* **WHAT TO WORK ON**
Give back exactly the lines from the one that includes "The height and width of the screenshot is (667, 840)." to the last line below, both included, and no further lines.

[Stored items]
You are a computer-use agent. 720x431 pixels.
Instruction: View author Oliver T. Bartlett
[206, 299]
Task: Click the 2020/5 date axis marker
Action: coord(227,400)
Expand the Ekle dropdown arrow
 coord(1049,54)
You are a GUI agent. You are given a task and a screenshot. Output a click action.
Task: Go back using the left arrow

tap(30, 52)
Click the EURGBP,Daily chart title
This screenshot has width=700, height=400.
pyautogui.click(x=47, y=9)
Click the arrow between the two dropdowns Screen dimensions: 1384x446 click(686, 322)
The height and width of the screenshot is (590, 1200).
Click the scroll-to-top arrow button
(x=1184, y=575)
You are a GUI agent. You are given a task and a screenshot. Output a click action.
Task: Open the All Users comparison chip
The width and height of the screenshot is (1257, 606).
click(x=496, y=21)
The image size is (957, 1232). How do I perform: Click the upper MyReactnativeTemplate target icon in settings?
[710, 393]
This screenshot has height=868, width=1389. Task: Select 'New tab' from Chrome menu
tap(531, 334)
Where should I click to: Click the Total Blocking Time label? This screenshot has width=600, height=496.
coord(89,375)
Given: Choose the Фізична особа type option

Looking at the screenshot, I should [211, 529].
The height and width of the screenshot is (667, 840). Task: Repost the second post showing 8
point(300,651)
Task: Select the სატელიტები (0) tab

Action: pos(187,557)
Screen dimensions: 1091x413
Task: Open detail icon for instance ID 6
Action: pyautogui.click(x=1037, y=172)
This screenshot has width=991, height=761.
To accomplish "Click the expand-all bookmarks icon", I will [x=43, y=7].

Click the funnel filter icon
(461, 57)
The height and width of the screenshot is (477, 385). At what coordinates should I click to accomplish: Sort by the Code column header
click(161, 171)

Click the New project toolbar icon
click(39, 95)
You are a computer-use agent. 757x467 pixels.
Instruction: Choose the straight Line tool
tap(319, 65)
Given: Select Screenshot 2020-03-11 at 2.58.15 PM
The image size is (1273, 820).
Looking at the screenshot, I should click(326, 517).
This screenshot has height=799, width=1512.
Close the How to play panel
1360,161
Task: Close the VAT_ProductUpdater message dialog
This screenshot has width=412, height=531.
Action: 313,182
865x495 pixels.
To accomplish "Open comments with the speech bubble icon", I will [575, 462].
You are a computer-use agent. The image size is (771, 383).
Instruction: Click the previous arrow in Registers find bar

* **RESPONSE AREA**
The height and width of the screenshot is (667, 840). Task: Repost the second post showing 8
point(300,651)
Task: Select the სატელიტები (0) tab

Action: pos(187,557)
Screen dimensions: 1091x413
Task: Open detail icon for instance ID 6
Action: pyautogui.click(x=1037, y=172)
This screenshot has width=991, height=761.
To accomplish "Click the expand-all bookmarks icon", I will [x=43, y=7].

Click the funnel filter icon
(461, 57)
The height and width of the screenshot is (477, 385). At what coordinates should I click to accomplish: Sort by the Code column header
click(161, 171)

Click the New project toolbar icon
click(39, 95)
You are a computer-use agent. 757x467 pixels.
Instruction: Choose the straight Line tool
tap(319, 65)
Given: Select Screenshot 2020-03-11 at 2.58.15 PM
The image size is (1273, 820).
Looking at the screenshot, I should click(326, 517).
This screenshot has height=799, width=1512.
Close the How to play panel
1360,161
Task: Close the VAT_ProductUpdater message dialog
This screenshot has width=412, height=531.
Action: 313,182
865x495 pixels.
To accomplish "Open comments with the speech bubble icon", I will [575, 462].
You are a computer-use agent. The image size is (771, 383).
Instruction: Click the previous arrow in Registers find bar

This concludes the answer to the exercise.